The man was apparently intent on reaching the president’s main office during his attempt at entering the heavily fortified park-like site by bypassing a security checkpoint at the front gates.

"A person, wearing a shroud, was attempting to pass through the gates of the presidential complex but was faced down," Deputy Governor General of the Tehran Province for Security Affairs Mohsen Hamedani told Fars News Agency.

"After security personnel guarding the presidential office fired at the assailant who was carrying a cold weapon [the machete], he could not enter the site due to being severely injured," he added.

The security official said that an immediate investigation was now under way to identify the intruder and his motivation for trying to forcefully enter the secure site off Pasteur Street. The complex is home to several government offices.

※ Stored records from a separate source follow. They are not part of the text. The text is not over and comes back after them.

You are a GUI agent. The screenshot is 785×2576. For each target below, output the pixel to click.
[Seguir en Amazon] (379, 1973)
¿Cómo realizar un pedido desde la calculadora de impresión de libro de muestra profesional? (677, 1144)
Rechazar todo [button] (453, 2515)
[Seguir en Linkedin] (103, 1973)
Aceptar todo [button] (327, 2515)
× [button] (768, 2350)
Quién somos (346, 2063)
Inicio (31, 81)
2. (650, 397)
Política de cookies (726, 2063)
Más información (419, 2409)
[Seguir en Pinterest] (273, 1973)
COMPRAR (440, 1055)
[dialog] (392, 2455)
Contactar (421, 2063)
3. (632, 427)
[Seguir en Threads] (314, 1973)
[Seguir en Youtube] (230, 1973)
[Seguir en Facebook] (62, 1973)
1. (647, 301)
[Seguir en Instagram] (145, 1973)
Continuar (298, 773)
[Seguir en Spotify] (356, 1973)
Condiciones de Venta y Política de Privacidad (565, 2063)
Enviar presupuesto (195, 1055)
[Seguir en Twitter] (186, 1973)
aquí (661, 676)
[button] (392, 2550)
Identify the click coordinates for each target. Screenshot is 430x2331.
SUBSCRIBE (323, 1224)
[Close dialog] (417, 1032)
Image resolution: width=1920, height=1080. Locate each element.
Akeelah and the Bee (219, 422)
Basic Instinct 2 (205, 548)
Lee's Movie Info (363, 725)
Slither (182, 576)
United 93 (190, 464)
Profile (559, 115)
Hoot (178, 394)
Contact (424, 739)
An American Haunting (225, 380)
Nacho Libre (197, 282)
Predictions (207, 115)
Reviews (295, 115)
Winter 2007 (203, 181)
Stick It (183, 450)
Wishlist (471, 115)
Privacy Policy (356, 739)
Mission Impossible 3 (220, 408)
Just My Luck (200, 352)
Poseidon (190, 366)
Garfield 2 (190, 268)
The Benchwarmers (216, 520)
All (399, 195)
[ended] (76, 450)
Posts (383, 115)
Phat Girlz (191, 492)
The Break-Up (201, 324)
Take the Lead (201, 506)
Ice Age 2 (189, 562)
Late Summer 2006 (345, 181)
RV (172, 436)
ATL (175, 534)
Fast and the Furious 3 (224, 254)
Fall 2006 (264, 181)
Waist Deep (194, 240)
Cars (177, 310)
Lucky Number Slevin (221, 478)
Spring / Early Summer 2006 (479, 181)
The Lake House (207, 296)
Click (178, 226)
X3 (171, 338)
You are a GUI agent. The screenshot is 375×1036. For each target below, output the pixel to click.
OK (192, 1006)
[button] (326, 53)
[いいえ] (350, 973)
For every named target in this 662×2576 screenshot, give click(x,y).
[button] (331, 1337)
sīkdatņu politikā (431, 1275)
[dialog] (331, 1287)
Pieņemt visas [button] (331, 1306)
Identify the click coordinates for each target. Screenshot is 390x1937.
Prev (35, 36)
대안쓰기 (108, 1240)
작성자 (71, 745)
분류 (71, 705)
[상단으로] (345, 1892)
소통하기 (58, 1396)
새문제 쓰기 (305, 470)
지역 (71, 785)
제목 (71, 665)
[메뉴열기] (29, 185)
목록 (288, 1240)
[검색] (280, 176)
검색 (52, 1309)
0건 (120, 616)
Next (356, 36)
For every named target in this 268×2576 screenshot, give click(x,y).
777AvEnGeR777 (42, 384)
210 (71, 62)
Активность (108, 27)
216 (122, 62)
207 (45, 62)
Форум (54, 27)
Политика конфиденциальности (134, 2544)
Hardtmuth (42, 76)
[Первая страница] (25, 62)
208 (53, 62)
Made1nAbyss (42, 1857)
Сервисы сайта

Nationwide protests driven by various groups largely upset at worsening economic hardship or Iran’s government and clerical ruling establishment rocked Iran around the turn of the year.

In early January, the Freedom House watchdog concluded that Rouhani, a self-proclaimed centrist and pragmatist, had failed to effectively challenge repressive elements in the Islamic Republic’s regime since he was re-elected with a landslide in May last year or deliver the greater freedoms he has promised since first being elected in 2013.

Some hardliners have tried to pin the blame for the outbreak of social unrest that spread to more than 80 cities and towns entirely on the failure of Rouhani’s government to secure the economic progress Iran so desperately needs but the president has hit back saying the demonstrations were about much more than economic hardship and were driven by young Iranians who will no longer defer to the ageing revolutionary elite.

“It would be a misrepresentation and also an insult to Iranian people to say [the protesters] only had economic demands. People had economic, political and social demands,” the 69-year-old, reportedly said in a swipe at the hardliners who highlighted what they say is his mismanagement of the economy.

Around 25 people are thought to have died during the unrest.

Youth unemployment stands at almost 30% in Iran, there are parts of the country where general unemployment reaches around 60% and inflation is very near double-digit.